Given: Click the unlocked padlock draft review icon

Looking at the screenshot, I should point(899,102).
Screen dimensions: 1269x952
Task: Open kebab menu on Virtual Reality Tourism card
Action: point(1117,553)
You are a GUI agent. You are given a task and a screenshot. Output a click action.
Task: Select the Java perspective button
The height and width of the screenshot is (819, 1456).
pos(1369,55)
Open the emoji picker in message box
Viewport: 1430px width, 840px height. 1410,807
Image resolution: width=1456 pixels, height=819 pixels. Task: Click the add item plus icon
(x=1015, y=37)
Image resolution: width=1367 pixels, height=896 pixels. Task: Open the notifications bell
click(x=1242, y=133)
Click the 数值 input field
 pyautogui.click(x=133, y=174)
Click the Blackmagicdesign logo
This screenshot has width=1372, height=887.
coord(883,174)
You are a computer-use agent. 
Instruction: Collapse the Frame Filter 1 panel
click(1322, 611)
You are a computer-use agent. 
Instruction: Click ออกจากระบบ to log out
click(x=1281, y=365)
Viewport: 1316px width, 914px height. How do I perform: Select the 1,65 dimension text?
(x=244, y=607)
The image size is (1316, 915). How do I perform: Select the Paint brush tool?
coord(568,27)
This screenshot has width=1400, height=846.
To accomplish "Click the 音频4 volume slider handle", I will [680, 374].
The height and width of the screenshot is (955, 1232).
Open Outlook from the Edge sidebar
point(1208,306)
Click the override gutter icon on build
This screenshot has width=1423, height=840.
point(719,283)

..........

__Action item__:
In full and without alteration, return the listing above.

__Result of the task__:
Given: Click the unlocked padlock draft review icon

Looking at the screenshot, I should point(899,102).
Screen dimensions: 1269x952
Task: Open kebab menu on Virtual Reality Tourism card
Action: point(1117,553)
You are a GUI agent. You are given a task and a screenshot. Output a click action.
Task: Select the Java perspective button
The height and width of the screenshot is (819, 1456).
pos(1369,55)
Open the emoji picker in message box
Viewport: 1430px width, 840px height. 1410,807
Image resolution: width=1456 pixels, height=819 pixels. Task: Click the add item plus icon
(x=1015, y=37)
Image resolution: width=1367 pixels, height=896 pixels. Task: Open the notifications bell
click(x=1242, y=133)
Click the 数值 input field
 pyautogui.click(x=133, y=174)
Click the Blackmagicdesign logo
This screenshot has width=1372, height=887.
coord(883,174)
You are a computer-use agent. 
Instruction: Collapse the Frame Filter 1 panel
click(1322, 611)
You are a computer-use agent. 
Instruction: Click ออกจากระบบ to log out
click(x=1281, y=365)
Viewport: 1316px width, 914px height. How do I perform: Select the 1,65 dimension text?
(x=244, y=607)
The image size is (1316, 915). How do I perform: Select the Paint brush tool?
coord(568,27)
This screenshot has width=1400, height=846.
To accomplish "Click the 音频4 volume slider handle", I will [680, 374].
The height and width of the screenshot is (955, 1232).
Open Outlook from the Edge sidebar
point(1208,306)
Click the override gutter icon on build
This screenshot has width=1423, height=840.
point(719,283)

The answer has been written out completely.